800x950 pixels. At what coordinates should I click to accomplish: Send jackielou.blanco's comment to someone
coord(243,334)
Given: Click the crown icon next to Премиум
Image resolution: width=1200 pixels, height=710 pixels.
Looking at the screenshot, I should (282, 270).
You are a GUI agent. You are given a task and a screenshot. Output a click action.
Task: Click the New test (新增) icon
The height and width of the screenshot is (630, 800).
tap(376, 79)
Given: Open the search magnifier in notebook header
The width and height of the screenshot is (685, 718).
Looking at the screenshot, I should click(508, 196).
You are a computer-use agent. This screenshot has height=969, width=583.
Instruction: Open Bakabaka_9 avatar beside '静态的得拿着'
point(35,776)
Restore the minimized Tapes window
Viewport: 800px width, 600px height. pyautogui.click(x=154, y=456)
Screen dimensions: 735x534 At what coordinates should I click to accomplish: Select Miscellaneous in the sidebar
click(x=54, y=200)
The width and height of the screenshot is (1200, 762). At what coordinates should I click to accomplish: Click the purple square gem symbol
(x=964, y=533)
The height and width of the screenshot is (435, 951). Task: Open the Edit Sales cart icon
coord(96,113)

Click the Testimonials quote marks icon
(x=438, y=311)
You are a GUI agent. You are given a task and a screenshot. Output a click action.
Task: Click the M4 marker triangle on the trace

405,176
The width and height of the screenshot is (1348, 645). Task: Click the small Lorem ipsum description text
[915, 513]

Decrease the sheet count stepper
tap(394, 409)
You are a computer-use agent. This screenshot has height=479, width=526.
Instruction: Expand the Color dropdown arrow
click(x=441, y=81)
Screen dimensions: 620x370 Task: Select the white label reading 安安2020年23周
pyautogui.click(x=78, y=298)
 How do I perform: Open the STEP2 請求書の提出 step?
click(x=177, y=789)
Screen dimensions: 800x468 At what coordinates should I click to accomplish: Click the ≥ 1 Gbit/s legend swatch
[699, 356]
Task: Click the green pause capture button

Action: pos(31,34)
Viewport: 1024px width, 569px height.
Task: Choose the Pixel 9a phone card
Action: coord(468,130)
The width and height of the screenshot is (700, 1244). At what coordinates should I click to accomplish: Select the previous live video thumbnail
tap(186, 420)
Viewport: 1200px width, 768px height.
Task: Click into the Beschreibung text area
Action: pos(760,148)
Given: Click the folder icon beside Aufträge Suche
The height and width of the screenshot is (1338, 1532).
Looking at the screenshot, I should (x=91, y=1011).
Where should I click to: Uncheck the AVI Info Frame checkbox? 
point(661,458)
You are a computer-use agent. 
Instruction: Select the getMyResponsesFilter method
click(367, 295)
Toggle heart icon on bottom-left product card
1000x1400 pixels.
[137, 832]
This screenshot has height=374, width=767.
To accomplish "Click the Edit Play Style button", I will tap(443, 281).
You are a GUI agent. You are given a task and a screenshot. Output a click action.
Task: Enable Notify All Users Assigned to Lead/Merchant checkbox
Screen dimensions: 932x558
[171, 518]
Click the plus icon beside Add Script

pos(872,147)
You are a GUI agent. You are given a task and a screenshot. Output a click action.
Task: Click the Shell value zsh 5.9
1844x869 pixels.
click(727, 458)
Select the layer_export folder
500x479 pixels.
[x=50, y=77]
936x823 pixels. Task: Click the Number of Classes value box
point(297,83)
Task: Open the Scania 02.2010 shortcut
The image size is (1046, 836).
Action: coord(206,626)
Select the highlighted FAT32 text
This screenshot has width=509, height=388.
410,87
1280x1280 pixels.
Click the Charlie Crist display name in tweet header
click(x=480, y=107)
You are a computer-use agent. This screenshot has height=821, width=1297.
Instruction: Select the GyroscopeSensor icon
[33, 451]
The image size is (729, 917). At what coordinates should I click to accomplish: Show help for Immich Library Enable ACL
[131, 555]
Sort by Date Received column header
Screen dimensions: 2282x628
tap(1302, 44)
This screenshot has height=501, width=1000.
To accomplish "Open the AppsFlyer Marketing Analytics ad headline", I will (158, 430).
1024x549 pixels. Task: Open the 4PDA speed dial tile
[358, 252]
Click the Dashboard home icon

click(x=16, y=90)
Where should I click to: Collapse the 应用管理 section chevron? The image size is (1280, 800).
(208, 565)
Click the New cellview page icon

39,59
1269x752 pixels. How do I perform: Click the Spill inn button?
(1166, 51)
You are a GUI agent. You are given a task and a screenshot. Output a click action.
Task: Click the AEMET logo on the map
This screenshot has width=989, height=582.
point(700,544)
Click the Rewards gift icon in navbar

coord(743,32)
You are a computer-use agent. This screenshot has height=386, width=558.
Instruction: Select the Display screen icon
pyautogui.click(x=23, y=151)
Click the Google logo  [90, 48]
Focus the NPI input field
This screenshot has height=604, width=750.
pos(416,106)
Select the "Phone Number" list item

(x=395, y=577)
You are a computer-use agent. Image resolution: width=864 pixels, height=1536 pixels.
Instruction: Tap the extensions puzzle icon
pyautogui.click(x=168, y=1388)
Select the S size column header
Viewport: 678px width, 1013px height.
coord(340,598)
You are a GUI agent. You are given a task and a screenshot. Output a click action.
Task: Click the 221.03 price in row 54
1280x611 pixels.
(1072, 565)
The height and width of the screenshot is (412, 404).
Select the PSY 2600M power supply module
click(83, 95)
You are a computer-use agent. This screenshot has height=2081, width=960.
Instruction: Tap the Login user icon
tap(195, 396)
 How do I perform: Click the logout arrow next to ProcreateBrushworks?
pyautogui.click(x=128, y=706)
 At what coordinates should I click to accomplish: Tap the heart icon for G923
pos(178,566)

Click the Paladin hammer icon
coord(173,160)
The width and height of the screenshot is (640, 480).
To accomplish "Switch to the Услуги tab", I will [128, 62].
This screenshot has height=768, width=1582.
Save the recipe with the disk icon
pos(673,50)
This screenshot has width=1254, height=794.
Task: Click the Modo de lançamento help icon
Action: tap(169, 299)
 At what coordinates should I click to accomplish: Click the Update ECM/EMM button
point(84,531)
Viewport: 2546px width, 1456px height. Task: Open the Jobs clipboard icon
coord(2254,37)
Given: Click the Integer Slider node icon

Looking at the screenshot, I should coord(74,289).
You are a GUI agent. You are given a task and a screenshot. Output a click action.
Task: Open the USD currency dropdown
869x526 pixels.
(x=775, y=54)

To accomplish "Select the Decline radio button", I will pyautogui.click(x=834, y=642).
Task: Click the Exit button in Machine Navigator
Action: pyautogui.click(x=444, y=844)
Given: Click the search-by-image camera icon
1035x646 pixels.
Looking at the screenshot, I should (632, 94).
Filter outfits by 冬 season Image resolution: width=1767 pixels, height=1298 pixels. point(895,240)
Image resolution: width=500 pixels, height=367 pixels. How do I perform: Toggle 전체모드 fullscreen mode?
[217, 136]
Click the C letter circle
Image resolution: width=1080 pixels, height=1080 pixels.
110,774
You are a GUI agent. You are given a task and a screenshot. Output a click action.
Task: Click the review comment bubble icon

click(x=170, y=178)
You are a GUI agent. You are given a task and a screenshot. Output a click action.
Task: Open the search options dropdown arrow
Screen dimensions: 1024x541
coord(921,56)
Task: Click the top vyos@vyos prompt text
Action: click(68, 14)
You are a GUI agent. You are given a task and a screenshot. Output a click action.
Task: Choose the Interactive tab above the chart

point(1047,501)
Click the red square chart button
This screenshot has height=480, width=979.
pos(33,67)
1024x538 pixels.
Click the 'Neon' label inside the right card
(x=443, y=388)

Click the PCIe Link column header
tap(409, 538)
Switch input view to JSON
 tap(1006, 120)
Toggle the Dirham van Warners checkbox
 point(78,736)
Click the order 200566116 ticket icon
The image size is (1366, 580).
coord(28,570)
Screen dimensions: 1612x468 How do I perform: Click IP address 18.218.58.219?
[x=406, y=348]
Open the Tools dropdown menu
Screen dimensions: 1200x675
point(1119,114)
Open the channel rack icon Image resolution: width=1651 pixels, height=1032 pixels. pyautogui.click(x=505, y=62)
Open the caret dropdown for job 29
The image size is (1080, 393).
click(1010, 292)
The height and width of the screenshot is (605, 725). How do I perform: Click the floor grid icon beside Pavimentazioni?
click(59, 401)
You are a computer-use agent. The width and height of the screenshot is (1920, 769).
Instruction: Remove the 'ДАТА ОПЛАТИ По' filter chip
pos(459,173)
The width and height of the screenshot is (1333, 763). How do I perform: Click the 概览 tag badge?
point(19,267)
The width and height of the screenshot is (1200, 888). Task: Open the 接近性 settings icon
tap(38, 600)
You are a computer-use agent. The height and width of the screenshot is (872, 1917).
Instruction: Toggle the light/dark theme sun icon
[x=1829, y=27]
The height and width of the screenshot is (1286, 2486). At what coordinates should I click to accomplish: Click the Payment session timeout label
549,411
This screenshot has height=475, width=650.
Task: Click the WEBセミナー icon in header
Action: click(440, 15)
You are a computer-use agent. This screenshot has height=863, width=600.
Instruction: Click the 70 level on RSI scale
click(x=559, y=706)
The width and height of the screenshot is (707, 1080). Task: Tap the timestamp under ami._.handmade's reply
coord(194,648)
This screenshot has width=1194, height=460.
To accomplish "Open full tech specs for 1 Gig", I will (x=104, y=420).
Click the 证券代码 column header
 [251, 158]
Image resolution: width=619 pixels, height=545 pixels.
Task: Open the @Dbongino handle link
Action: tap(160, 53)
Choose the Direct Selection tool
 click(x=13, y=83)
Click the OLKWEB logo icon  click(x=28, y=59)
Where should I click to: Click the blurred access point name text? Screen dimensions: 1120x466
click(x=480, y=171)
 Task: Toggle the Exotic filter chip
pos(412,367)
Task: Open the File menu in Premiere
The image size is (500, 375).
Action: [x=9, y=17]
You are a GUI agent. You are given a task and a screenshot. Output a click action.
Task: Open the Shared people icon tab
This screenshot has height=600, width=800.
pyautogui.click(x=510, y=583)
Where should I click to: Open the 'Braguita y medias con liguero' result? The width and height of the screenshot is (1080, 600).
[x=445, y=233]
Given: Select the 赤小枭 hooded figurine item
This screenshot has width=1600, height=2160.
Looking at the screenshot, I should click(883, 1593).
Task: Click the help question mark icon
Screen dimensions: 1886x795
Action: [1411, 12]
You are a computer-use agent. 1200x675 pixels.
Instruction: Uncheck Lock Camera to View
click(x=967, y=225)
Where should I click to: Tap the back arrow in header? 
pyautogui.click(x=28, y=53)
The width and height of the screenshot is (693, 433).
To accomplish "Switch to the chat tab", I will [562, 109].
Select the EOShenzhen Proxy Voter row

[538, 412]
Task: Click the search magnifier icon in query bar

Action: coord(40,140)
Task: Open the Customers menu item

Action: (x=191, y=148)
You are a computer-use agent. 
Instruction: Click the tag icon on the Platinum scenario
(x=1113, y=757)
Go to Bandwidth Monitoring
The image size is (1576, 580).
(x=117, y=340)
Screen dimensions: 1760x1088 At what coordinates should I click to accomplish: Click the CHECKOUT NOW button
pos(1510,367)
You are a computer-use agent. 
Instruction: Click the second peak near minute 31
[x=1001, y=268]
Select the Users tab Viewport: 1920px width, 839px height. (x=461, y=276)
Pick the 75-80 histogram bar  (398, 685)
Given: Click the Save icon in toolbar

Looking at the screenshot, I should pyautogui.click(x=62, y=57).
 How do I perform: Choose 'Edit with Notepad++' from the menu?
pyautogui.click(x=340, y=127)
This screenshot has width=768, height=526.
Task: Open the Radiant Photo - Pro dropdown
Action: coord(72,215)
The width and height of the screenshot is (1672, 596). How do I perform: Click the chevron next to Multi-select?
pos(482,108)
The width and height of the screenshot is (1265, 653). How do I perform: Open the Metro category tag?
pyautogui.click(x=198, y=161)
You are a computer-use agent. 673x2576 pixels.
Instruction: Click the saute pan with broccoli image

****

## PROMPT
Your response should contain each line of the entries above that holds the string "Users".

## ANSWER BOX
Task: Enable Notify All Users Assigned to Lead/Merchant checkbox
Select the Users tab Viewport: 1920px width, 839px height. (x=461, y=276)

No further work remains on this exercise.